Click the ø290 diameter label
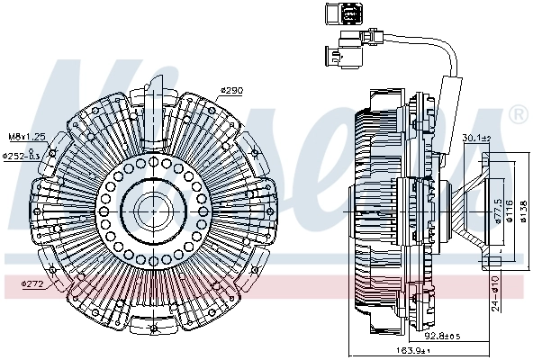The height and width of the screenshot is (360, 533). [232, 92]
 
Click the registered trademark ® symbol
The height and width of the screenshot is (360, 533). [518, 115]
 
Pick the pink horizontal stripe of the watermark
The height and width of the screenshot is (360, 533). [270, 286]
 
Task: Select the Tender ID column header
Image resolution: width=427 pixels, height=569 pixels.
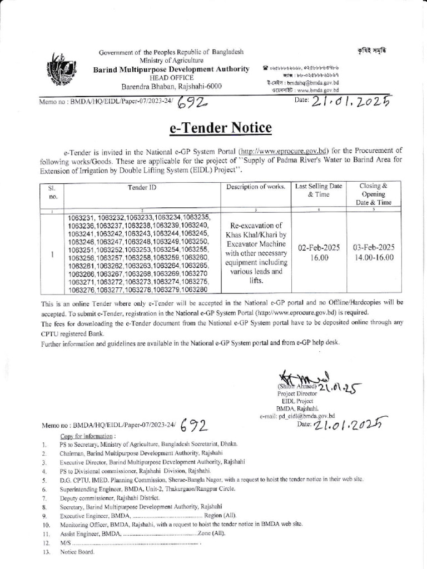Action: coord(142,187)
══════════
[Prompt] Quote all the records above word for word, but leave the pictures out.

[Answer]
Click the ø290 diameter label
The height and width of the screenshot is (360, 533). [232, 92]
 
Click the registered trademark ® symbol
The height and width of the screenshot is (360, 533). [518, 115]
 
Pick the pink horizontal stripe of the watermark
The height and width of the screenshot is (360, 533). [270, 286]
 
Task: Select the Tender ID column header
Image resolution: width=427 pixels, height=569 pixels.
Action: coord(142,187)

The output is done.